# 18 yr old AQHA mare crit please =)



## haleycrew4 (Apr 22, 2013)

Hey there! I am looking at purchasing this mare, going to go look at her tomorrow. She is 18 and has been used as a jr.\high school rodeo/gymkhana horse, has gathered cows and been used for roping and trails. So pretty much everything I am looking for. I need a horse I can ride for a few years (my filly is almost 5 months old so we should be riding her in a few years) just to play around and then pass along to my daughter to start gymkhana. I am told she is sound and pretty much bomb proof, been there and done that kinda girl. I figure that if she is sound and no issues with arthritis then we can get several more years out of her. Her registered name is Star Poco Flash. I have just been looking around at the confo threads so I am not too good at this. Please help! What do you all think?


----------



## alyssaanne (Aug 12, 2012)

I like her! Forgive me for this is my first light critique posting. I look at this forum all the time though. Pretty much top to bottom she looks good to me. She looks solid. Only major faults I see are smallish feet? And although she looks strong I think her back may sway later on.
_Posted via Mobile Device_


----------



## haleycrew4 (Apr 22, 2013)

Yeah, I noticed in the picture with the little girl sitting on her that she looks a little sway. I wonder how fast a worse sway can develope? Or if it is preventable or any way to slow it down? How much effect does sway back have on the performance of the horse? I have seen a terribly swayed horse that was ridden lightly by a man and it didn't seem to bother her at all but I have heard comments that it was cruel and had to have been hurting her. I am mainly looking for a horse I can use for a few years and my daughter to use for a few years in gymkhana. She is only 4 now so she is still very small and inexperienced so we will be lead lining of course. So an older, btdt, babysitter horse is our goal.


----------



## haleycrew4 (Apr 22, 2013)

Also, what would you pay for a horse like this if she is what the owner says she is??


----------



## Endiku (Dec 6, 2010)

Looooooong back, steep croup, and tall withers. All of those paired together make her look swayed, but in reality I'm not so sure that she actually is. Still, that's a very weak back. Her legs look straight enough though, minus being tied in at the knees, but her hooves are need of a good trip ASAP. Her toes are too long. I agree that she'd look better with more bone.

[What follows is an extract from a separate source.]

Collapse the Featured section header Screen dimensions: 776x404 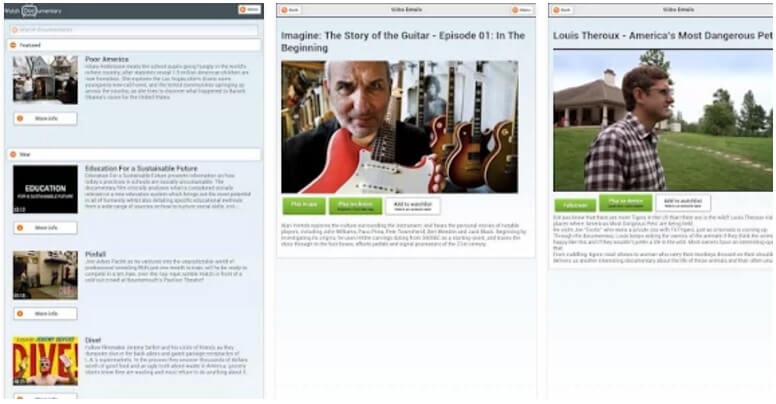(134, 45)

Over all, this is not the horse I'd buy if you're expecting a ton more use out of her, especially since she's getting 'up there' in age (she's in no way a senior yet, but with conformation like this? 5 years from now she might be having some trouble.) Then again, if she's been used as much as they say with no negative effects and she's 18, she might just be up for the task. I think she might be just fine for putting around and for a little girls first gymkhana horse though, provided you aren't expecting her to win a whole lot. She looks very mellow and sweet.

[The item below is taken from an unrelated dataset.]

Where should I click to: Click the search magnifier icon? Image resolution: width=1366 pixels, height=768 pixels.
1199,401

If she's registered, kid-friendly as she looks, and doesn't act or look arthritic or a anything, she'd catch about $900-1000 here if advertised right. Next to nothing if she was already feeling her age or wasn't kid broke. There are just too many half0broke QHs to be worth a lot around my area x] could be different somewhere else.


----------



## haleycrew4 (Apr 22, 2013)

Well, I dont ride a super ton right now. Most of my riding is along canal banks so it is all flat ground. We also do a few easy trails, some play time in the arena with sorting and I am planning on joining in on some gatherings (three or so a year) with the crew once I get a horse I can ride. My mare has been retired. And at 4/5/6 years old I just want my daughter to get some experience and have a horse she can learn from winning isn't important. Safe and sane are most important.


----------



## Endiku (Dec 6, 2010)

Sounds like she may be a great fit for you guys then, if she is all that her owners claim her to be!  Are you prepared to have two retired mouths to feed down the road though?


----------



## haleycrew4 (Apr 22, 2013)

That definitely is something to consider. We have 9 acres of pasture so we don't have to pay for boarding so I would say yeah. I don't think that my mare will be around as long this one though =( 

We are definitely going to take our time. If she doesn't fit the bill, it is on to look at the next one!


----------



## Endiku (Dec 6, 2010)

Sounds like an optimal situation to me, then. I'm sorry to hear about your mare though.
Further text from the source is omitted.